BEGIN DATA EXCERPTS
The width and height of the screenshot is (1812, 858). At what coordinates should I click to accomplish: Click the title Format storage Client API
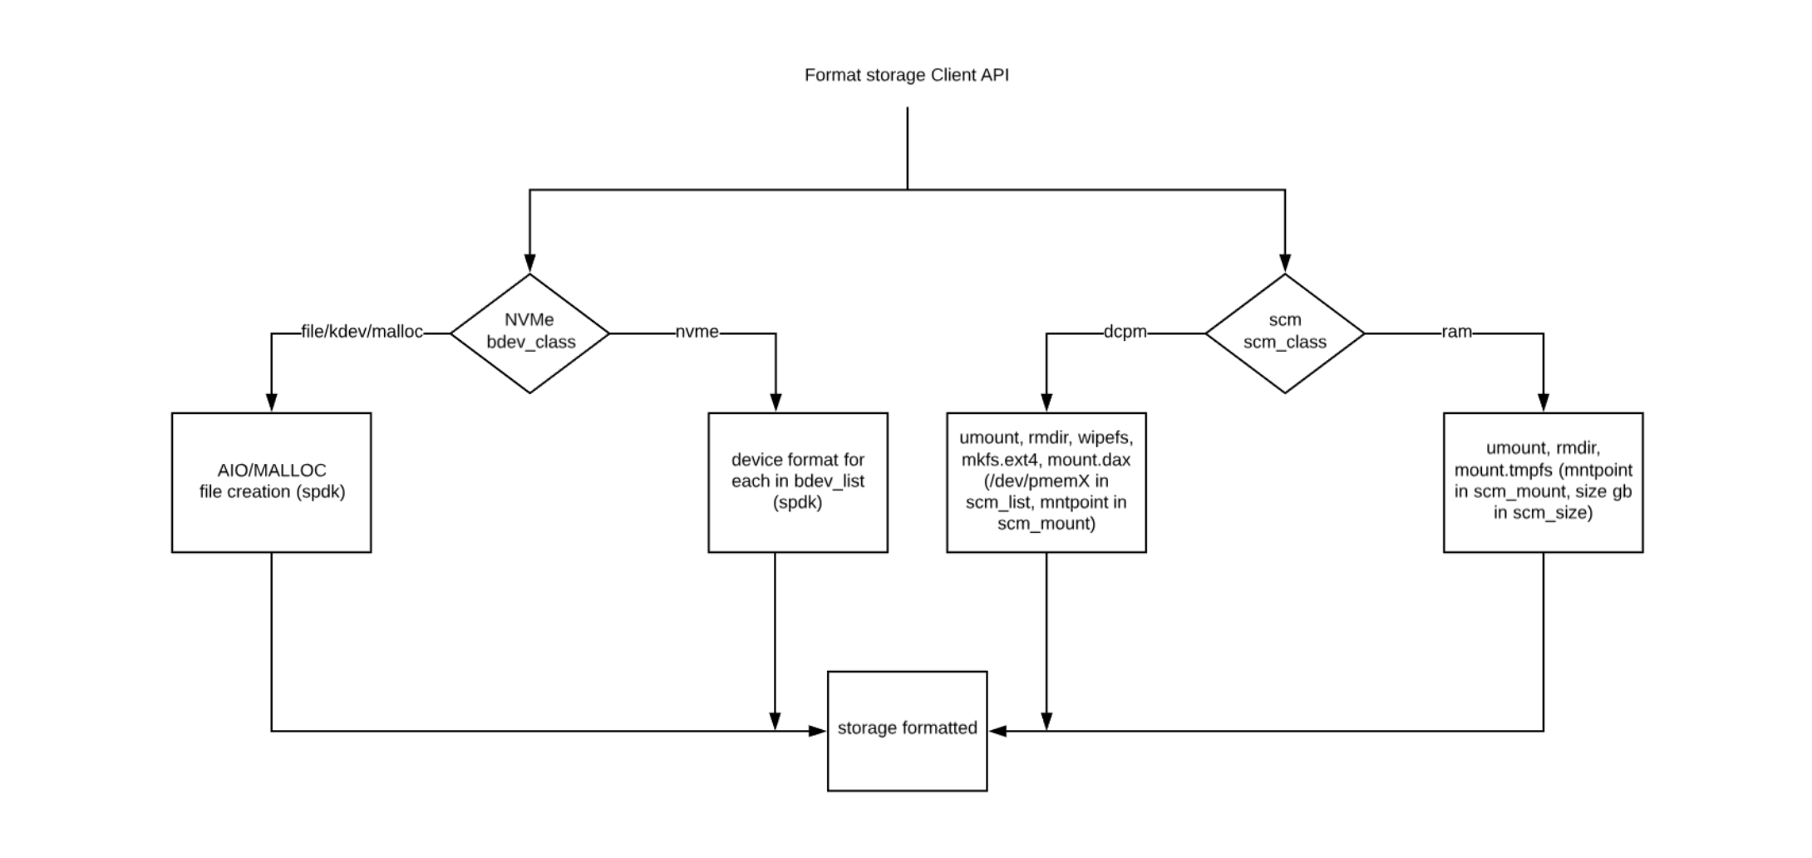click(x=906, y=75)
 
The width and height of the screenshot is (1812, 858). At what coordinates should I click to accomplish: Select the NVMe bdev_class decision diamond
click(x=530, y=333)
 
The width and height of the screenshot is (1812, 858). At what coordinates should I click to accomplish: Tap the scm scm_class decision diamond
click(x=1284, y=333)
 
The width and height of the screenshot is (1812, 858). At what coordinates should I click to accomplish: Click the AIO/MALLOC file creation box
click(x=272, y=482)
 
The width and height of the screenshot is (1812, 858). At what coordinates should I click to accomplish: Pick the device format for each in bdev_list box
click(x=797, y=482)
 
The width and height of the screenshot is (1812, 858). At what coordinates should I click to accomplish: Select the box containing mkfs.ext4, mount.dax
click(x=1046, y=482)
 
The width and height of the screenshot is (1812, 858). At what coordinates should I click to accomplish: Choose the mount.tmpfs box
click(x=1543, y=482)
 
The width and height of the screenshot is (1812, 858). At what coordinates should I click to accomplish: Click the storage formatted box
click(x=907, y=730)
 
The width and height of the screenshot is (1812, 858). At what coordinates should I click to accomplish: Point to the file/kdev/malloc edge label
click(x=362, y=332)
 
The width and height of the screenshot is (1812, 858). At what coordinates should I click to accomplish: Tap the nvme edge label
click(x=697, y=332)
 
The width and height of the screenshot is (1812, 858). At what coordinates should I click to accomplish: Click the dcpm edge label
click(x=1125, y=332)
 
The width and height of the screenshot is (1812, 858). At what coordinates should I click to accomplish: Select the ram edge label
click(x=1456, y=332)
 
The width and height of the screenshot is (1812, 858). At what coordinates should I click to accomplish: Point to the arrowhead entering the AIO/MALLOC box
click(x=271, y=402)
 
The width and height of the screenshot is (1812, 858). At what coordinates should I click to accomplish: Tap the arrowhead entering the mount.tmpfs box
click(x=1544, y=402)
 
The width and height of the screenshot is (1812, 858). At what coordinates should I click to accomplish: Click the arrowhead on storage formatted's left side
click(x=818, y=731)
END DATA EXCERPTS
BEGIN DATA EXCERPTS
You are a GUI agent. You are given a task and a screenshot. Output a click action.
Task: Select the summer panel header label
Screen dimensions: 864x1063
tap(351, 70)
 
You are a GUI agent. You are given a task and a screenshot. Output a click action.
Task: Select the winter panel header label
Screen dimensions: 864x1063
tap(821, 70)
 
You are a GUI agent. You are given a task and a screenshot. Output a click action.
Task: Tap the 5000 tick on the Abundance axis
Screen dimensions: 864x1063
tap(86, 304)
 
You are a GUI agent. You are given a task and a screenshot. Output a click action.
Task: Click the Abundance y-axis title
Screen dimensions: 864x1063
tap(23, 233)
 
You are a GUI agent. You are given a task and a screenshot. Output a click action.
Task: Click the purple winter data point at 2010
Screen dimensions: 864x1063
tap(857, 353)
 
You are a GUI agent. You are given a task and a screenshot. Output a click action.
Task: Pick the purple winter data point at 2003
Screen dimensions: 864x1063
END DATA EXCERPTS
BEGIN DATA EXCERPTS
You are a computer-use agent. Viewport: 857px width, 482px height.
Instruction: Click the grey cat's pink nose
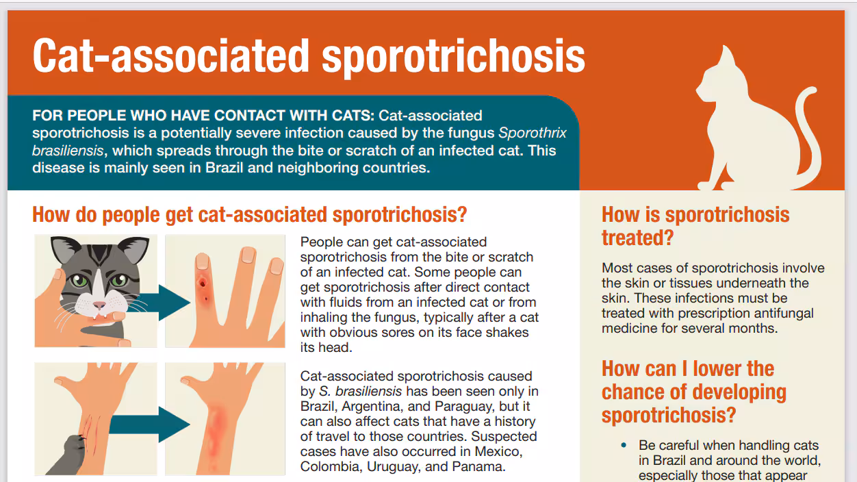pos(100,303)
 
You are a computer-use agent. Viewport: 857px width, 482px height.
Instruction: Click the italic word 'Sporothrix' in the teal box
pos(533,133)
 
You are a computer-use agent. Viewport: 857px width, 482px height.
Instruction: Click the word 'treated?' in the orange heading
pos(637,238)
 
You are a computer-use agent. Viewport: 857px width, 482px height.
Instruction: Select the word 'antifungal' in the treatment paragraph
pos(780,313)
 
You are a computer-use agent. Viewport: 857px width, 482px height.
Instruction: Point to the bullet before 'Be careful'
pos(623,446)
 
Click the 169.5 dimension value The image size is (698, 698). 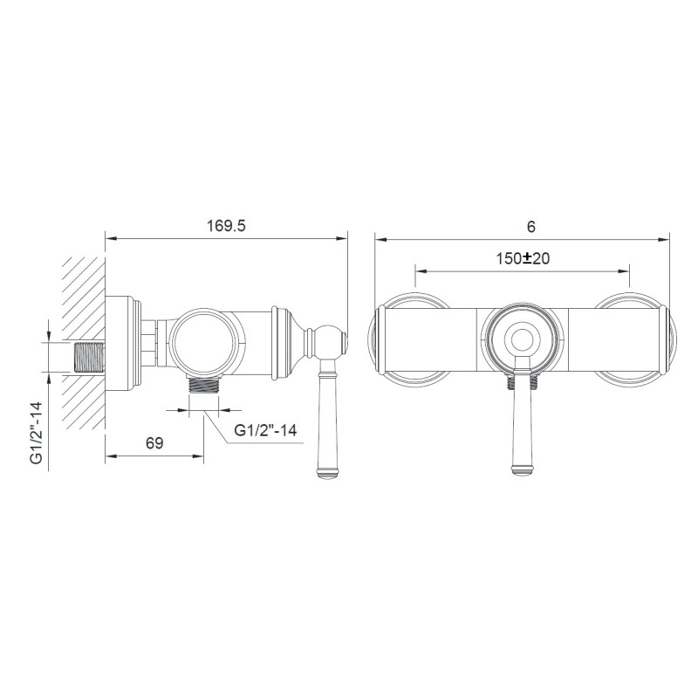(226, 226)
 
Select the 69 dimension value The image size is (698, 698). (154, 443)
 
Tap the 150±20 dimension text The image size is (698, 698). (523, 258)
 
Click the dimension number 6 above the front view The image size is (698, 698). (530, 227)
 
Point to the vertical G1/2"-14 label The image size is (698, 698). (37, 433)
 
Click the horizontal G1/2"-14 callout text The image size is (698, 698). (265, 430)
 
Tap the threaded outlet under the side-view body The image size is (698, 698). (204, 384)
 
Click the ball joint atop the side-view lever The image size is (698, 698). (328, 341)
END DATA EXCERPTS
▸ **TASK**: Transcribe the lines verbatim, beginning with the line that contains "bdev_class decision diamond" and ending after the line that contains "click(x=1284, y=333)".

▸ **TASK ANSWER**:
The width and height of the screenshot is (1812, 858). At what coordinates should I click to accomplish: Select the NVMe bdev_class decision diamond
click(x=530, y=333)
 
The width and height of the screenshot is (1812, 858). At what coordinates should I click to accomplish: Tap the scm scm_class decision diamond
click(x=1284, y=333)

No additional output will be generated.